Work request: The result should be the lines from the one that contains "Image resolution: width=742" to the final line of the entries below, copied exactly and with no pictures.

*** Opening of Working data ***

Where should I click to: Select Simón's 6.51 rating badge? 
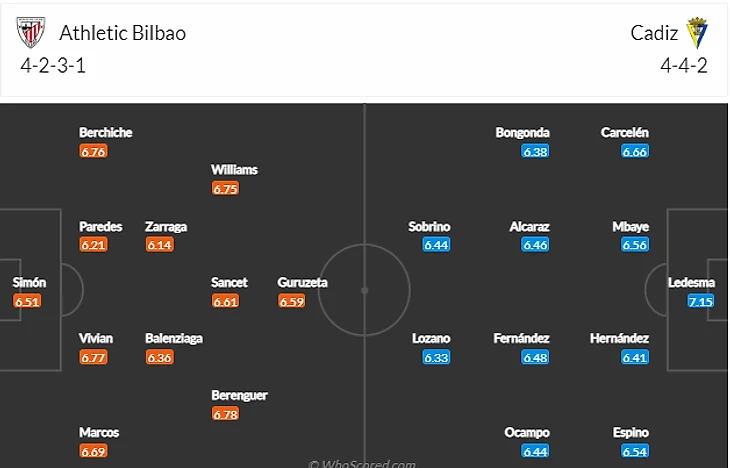[28, 301]
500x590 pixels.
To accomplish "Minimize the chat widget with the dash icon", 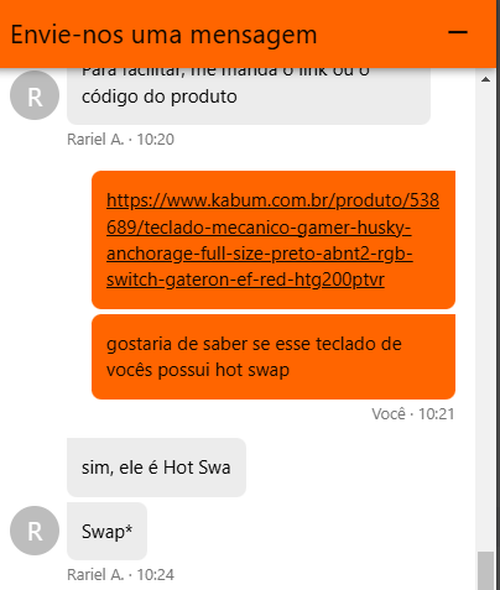I will pyautogui.click(x=457, y=32).
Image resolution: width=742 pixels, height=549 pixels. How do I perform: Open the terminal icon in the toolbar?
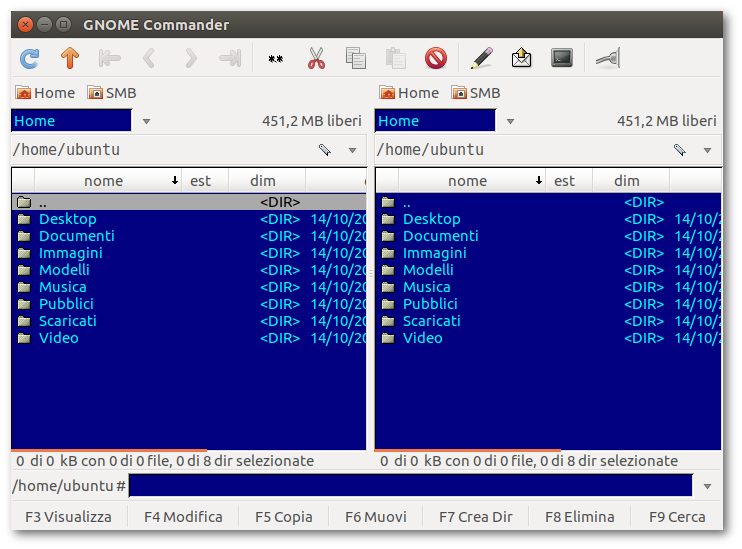coord(562,59)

*** Close of Working data ***

Response for this exercise:
Image resolution: width=742 pixels, height=549 pixels. How do I perform: Open the terminal icon in the toolbar?
coord(562,59)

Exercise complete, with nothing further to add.